Because of this, we decided to work with version 10 64-bit (even though the latest build was 13 at the time). However, due to troubles in recognizing our new video cards (GTX 480), we were not able to load the Graphical User Interface (GUI) properly. This then prompted us to install Fedora 11 64-bit, but we ran into the main issue of the NVIDIA drivers not installing on our system due to incompatible kernel. With so much frustration, we decided to take a chance with Fedora 12 64-bit. Sure enough, everything started to work out, and installing the NVIDIA and CUDA software were on their way.
---
First off, installing the NVIDIA drivers, we decided to use Linux x86_64 Display Driver Version 256.25 Beta.
Because the NVIDIA drivers require a non-X11 interface, the computer needs to be exited out from it. To do so, a Terminal window was opened up, and logged in as root
# su
Then, the OS initialization file called 'inittab' was edited
# cd /etc/
Here, the last line of the file was edited from
id:5:initdefault:
to
id:3:initdefault:
The file was saved and the computer was rebooted.

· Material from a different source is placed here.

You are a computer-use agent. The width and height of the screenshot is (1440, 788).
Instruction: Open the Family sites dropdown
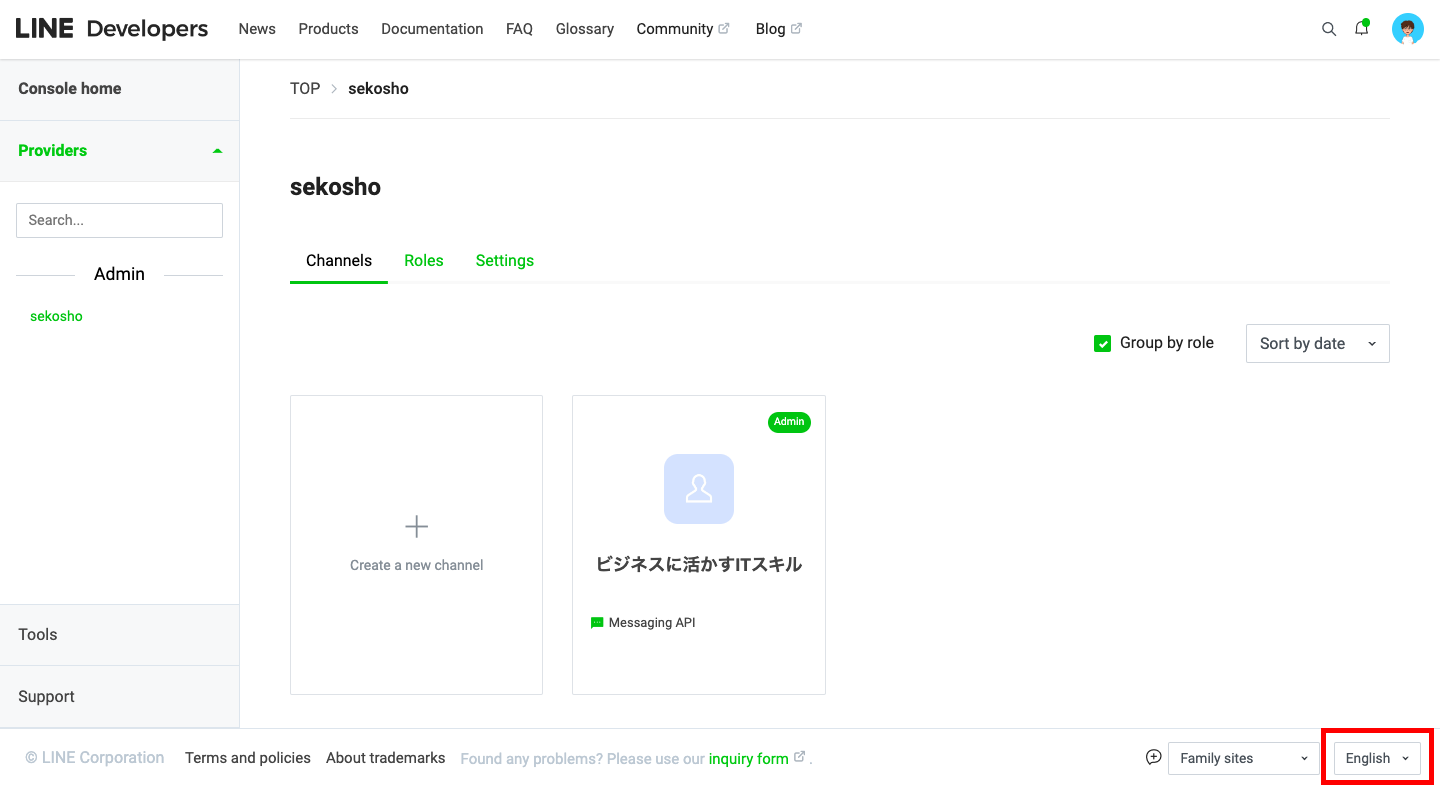point(1242,758)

From here the computer then loaded in the OS but loaded a text based log-in screen, due to the changes made in the file. Here, the OS was then logged in as root, and then moved to the location of the NVIDIA driver to run the installation file. In our case:
# cd /Downloads/
# sh NVIDIA-Linux-x86_64-256.25.run
After installing, the inittab file needed to be reverted back to 'id:5:initdefault:' so that on boot, it would load the GUI. Once saved, the computer was restarted.
--
After installing the NVIDIA drivers, the CUDA compiler needed to be installed. In our case:
# cd /Downloads/
# sudo sh cudatoolkit_3.0_linux_64_fedora10.run.sh
This was installed in the default path (/usr/local/cuda)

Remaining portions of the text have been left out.